Avec seulement 34 matchs et 6 minutes de temps de jeu en moyenne lors de sa saison rookie, on peut dire que l’entrée de Wallace dans la ligue se fait dans la discrétion. La donne change cependant dès l’année suivante, où il s’installe dans la rotation en tant que remplaçant sur les postes 4 et 5. Washington est miné par les blessures, ce qui lui donne l’opportunité d’intégrer le cinq majeur au cours du mois de février 1998, avec à la clé une production annonciatrice des années futures : 4.9 pts et 7.8 rbds. Sa popularité auprès du public de la capitale, conquis comme le fut Oakley quelques années plus tôt par ce style de jeu tout en intensité, monte en flèche.
Ajoutez à cela un pari pris avec Chris Webber et Darvin Ham, consistant à être celui qui se coupera les cheveux en dernier, et vous obtenez une coupe afro qui ne tardera pas à entrer dans la légende de la ligue. Mais Wallace a bien plus à proposer qu’une personnalité et une image attachantes. En 1998-1999, son temps de jeu et ses statistiques font un nouveau bond en avant. Sa montée en puissance annuelle se confirme, même si les Wizards sont à la peine collectivement (18-32). Les premiers matchs “à la Ben Wallace” font leur apparition :
- 20 avril 1999 vs Chicago : 11 points, 9 rebonds, 5 contres dans une défaite (-6),
- 26 avril 1999 vs Milwaukee : 14 points, 14 rebonds, 3 contres dans une défaite (-8),
- 29 avril 1999 vs Cleveland : 20 points (ça n’arrivera pas souvent), 10 rebonds dans une victoire (+11).

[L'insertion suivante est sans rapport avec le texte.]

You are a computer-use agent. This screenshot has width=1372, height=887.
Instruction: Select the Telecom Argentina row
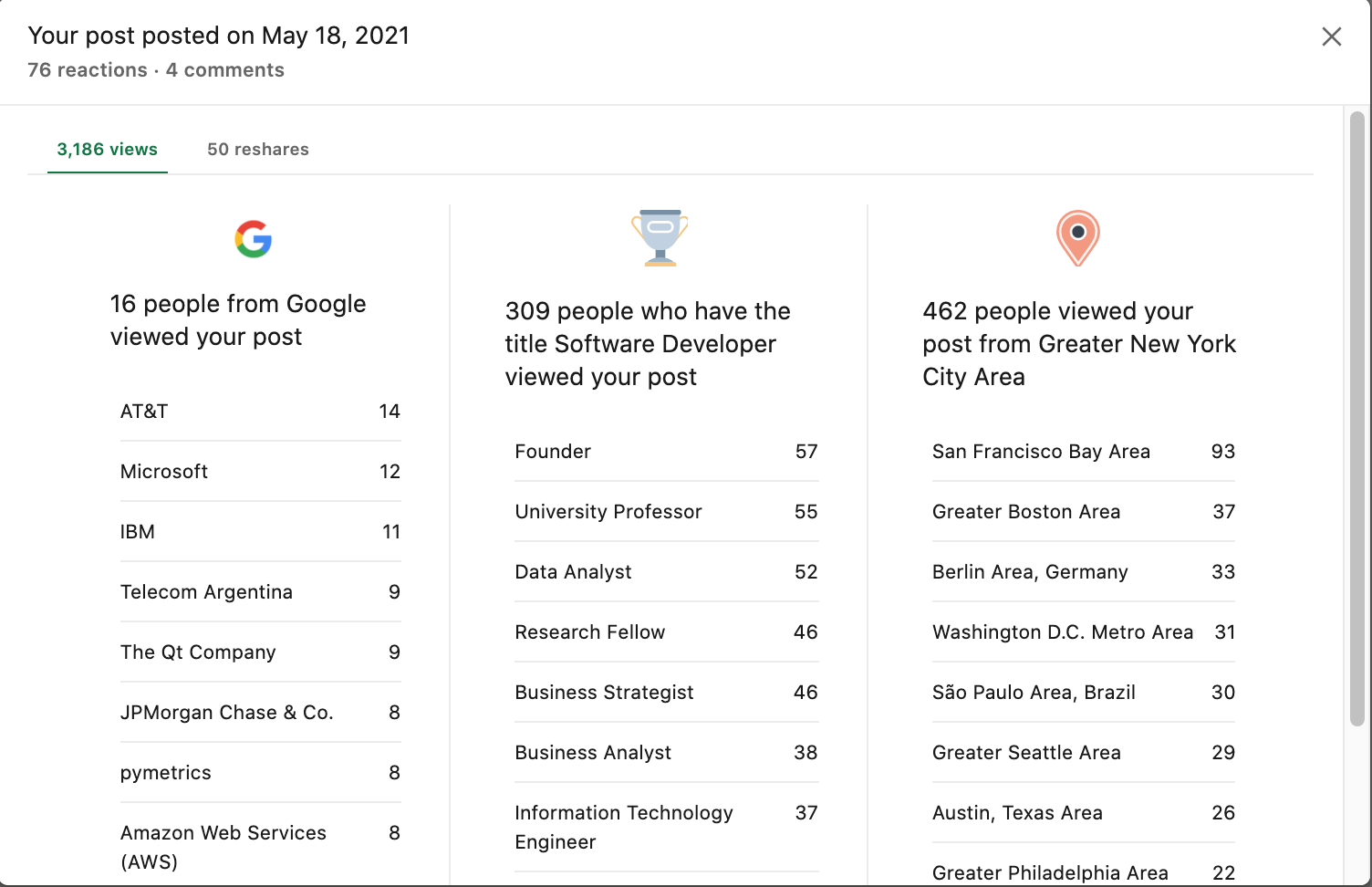point(260,592)
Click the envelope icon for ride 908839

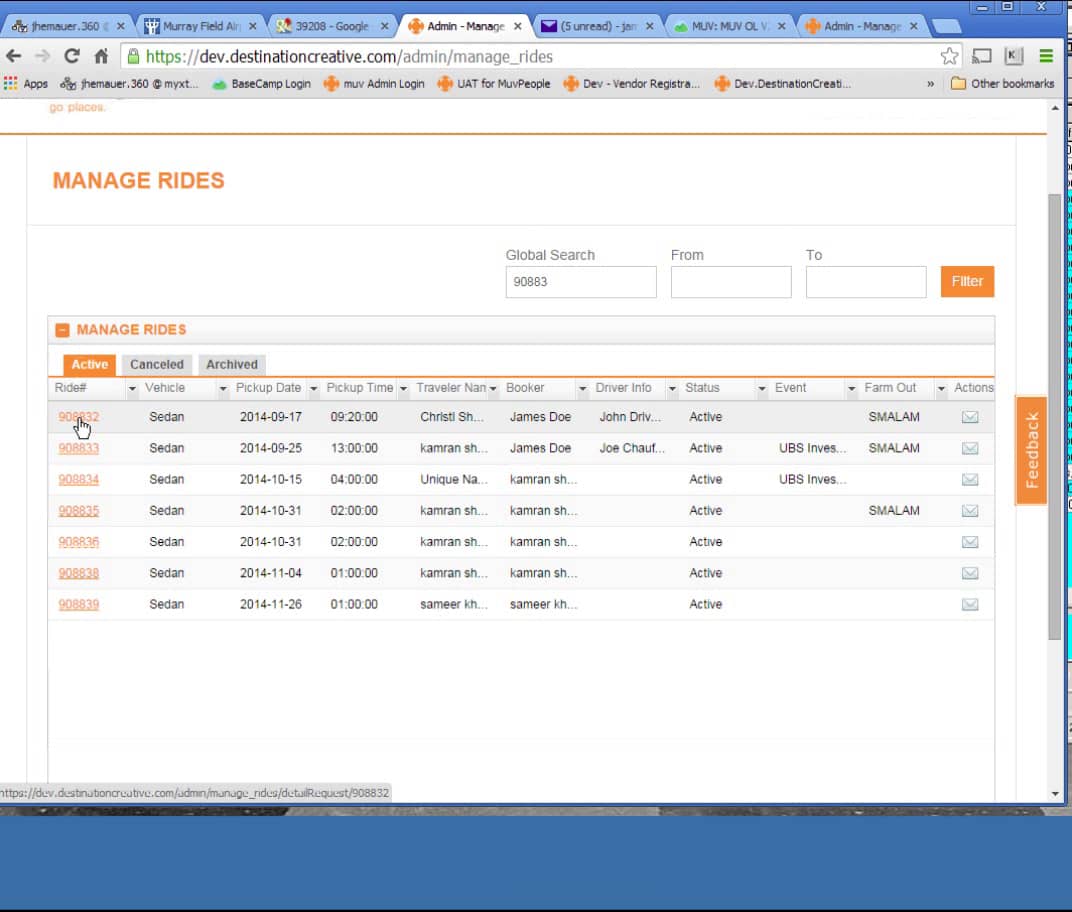pyautogui.click(x=969, y=605)
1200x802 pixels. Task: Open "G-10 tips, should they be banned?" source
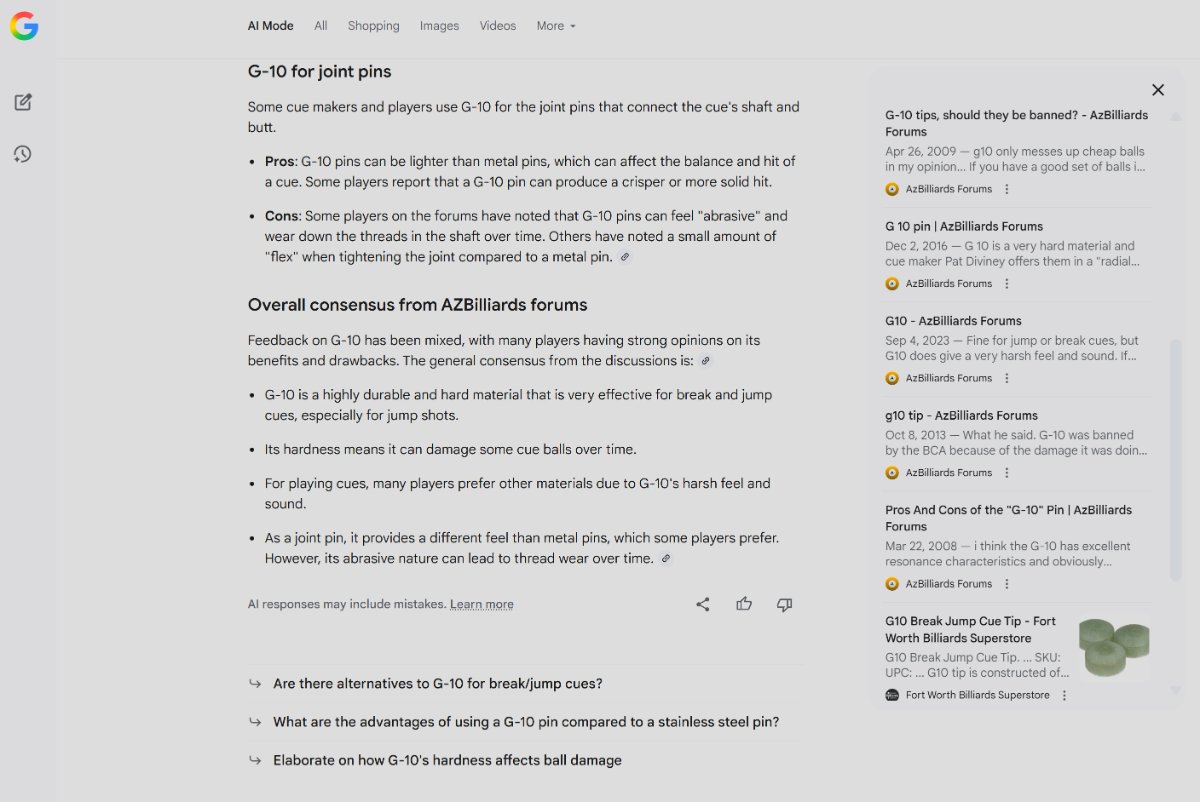coord(1016,123)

Pourtant, lors de l’été 1999, la direction décide d’inclure Wallace dans un trade avec Orlando pour récupérer Isaac Austin. Cela nous permet d’introduire notre premier nominé dans la catégorie “les Wizards se débarrassent d’un futur champion NBA, et avec le recul ils ont quand même l’air un peu cons”. Si vous supportez la franchise de la capitale, les passages qui vont suivre s’annoncent douloureux.
Pour Wallace, l’arrivée en Floride se traduit par une présence solide dans le 5 majeur, et un apport conforme à ses habitudes. Il passe d’ailleurs la barre des 20 rebonds à deux reprises. Hors des parquets, il partage une passion bien particulière avec son coéquipier Chucky Atkins, les voitures téléguidées. D’une manière générale, Wallace est friand de technologie, comme en témoigne sa première folie financière lors de la signature de son contrat à Washington : un Chevrolet Tahoe converti en station de gaming avec télévisions, Playstation, son surround et tout un tas d’autres joyeusetés. Des occupations posées, qui tranchent nettement avec son hyperactivité sur le terrain.
Nous voilà tranquillement parvenus à l’été 2000, qui va voir la carrière de Wallace prendre un virage décisif. À quelques 1500 kilomètres d’Orlando, Grant Hill, auteur d’une saison incroyable à Detroit, a des envies d’ailleurs. En fin de contrat, il signe un contrat de 7 ans chez les Pistons – maximisant ainsi le nombre de zéros sur le chèque – avant d’être échangé dans la foulée à Orlando, contre Ben Wallace et Chucky Atkins. Évidemment.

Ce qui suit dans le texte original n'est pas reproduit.